Start of Excerpted records

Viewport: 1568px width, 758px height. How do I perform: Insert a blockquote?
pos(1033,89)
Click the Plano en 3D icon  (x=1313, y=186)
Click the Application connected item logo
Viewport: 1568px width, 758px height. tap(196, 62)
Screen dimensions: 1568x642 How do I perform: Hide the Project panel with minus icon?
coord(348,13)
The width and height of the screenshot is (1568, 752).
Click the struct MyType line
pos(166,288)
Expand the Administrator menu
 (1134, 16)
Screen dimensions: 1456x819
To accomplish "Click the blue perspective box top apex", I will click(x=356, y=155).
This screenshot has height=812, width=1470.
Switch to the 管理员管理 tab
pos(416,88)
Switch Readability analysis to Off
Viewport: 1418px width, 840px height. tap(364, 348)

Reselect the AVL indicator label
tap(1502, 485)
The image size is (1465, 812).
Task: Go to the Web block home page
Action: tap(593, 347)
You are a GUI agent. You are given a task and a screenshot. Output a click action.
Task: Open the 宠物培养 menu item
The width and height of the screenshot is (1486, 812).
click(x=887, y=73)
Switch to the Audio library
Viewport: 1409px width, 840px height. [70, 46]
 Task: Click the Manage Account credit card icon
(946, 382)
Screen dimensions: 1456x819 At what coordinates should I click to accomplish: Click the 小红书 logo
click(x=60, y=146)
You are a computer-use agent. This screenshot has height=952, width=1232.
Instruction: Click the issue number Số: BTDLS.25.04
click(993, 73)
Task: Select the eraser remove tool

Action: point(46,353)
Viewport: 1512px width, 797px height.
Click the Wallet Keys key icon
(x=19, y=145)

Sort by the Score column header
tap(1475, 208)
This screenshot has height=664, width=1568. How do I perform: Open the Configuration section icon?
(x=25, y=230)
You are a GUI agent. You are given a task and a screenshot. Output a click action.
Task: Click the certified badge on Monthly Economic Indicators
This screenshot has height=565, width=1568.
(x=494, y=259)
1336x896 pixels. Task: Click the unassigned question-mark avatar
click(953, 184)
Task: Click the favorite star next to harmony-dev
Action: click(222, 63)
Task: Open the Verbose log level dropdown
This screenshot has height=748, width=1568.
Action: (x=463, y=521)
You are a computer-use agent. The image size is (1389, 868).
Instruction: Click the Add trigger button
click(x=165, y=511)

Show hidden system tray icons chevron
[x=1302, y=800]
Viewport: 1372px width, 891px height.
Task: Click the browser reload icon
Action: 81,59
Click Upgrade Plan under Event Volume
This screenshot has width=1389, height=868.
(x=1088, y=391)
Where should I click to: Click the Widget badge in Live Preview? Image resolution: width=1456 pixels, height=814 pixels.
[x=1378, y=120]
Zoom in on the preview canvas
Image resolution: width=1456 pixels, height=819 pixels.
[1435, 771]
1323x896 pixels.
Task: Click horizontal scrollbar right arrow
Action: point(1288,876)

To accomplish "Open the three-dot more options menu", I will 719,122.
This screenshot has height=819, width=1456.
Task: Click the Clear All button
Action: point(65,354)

End of Excerpted records

== What to work on ==
Reproduce the records above exactly.

== Solved problem ==
Viewport: 1568px width, 758px height. How do I perform: Insert a blockquote?
pos(1033,89)
Click the Plano en 3D icon  (x=1313, y=186)
Click the Application connected item logo
Viewport: 1568px width, 758px height. tap(196, 62)
Screen dimensions: 1568x642 How do I perform: Hide the Project panel with minus icon?
coord(348,13)
The width and height of the screenshot is (1568, 752).
Click the struct MyType line
pos(166,288)
Expand the Administrator menu
 (1134, 16)
Screen dimensions: 1456x819
To accomplish "Click the blue perspective box top apex", I will click(x=356, y=155).
This screenshot has height=812, width=1470.
Switch to the 管理员管理 tab
pos(416,88)
Switch Readability analysis to Off
Viewport: 1418px width, 840px height. tap(364, 348)

Reselect the AVL indicator label
tap(1502, 485)
The image size is (1465, 812).
Task: Go to the Web block home page
Action: tap(593, 347)
You are a GUI agent. You are given a task and a screenshot. Output a click action.
Task: Open the 宠物培养 menu item
The width and height of the screenshot is (1486, 812).
click(x=887, y=73)
Switch to the Audio library
Viewport: 1409px width, 840px height. [70, 46]
 Task: Click the Manage Account credit card icon
(946, 382)
Screen dimensions: 1456x819 At what coordinates should I click to accomplish: Click the 小红书 logo
click(x=60, y=146)
You are a computer-use agent. This screenshot has height=952, width=1232.
Instruction: Click the issue number Số: BTDLS.25.04
click(993, 73)
Task: Select the eraser remove tool

Action: point(46,353)
Viewport: 1512px width, 797px height.
Click the Wallet Keys key icon
(x=19, y=145)

Sort by the Score column header
tap(1475, 208)
This screenshot has height=664, width=1568. How do I perform: Open the Configuration section icon?
(x=25, y=230)
You are a GUI agent. You are given a task and a screenshot. Output a click action.
Task: Click the certified badge on Monthly Economic Indicators
This screenshot has height=565, width=1568.
(x=494, y=259)
1336x896 pixels. Task: Click the unassigned question-mark avatar
click(953, 184)
Task: Click the favorite star next to harmony-dev
Action: click(222, 63)
Task: Open the Verbose log level dropdown
This screenshot has height=748, width=1568.
Action: (x=463, y=521)
You are a computer-use agent. The image size is (1389, 868).
Instruction: Click the Add trigger button
click(x=165, y=511)

Show hidden system tray icons chevron
[x=1302, y=800]
Viewport: 1372px width, 891px height.
Task: Click the browser reload icon
Action: 81,59
Click Upgrade Plan under Event Volume
This screenshot has width=1389, height=868.
(x=1088, y=391)
Where should I click to: Click the Widget badge in Live Preview? Image resolution: width=1456 pixels, height=814 pixels.
[x=1378, y=120]
Zoom in on the preview canvas
Image resolution: width=1456 pixels, height=819 pixels.
[1435, 771]
1323x896 pixels.
Task: Click horizontal scrollbar right arrow
Action: point(1288,876)

To accomplish "Open the three-dot more options menu", I will 719,122.
This screenshot has height=819, width=1456.
Task: Click the Clear All button
Action: point(65,354)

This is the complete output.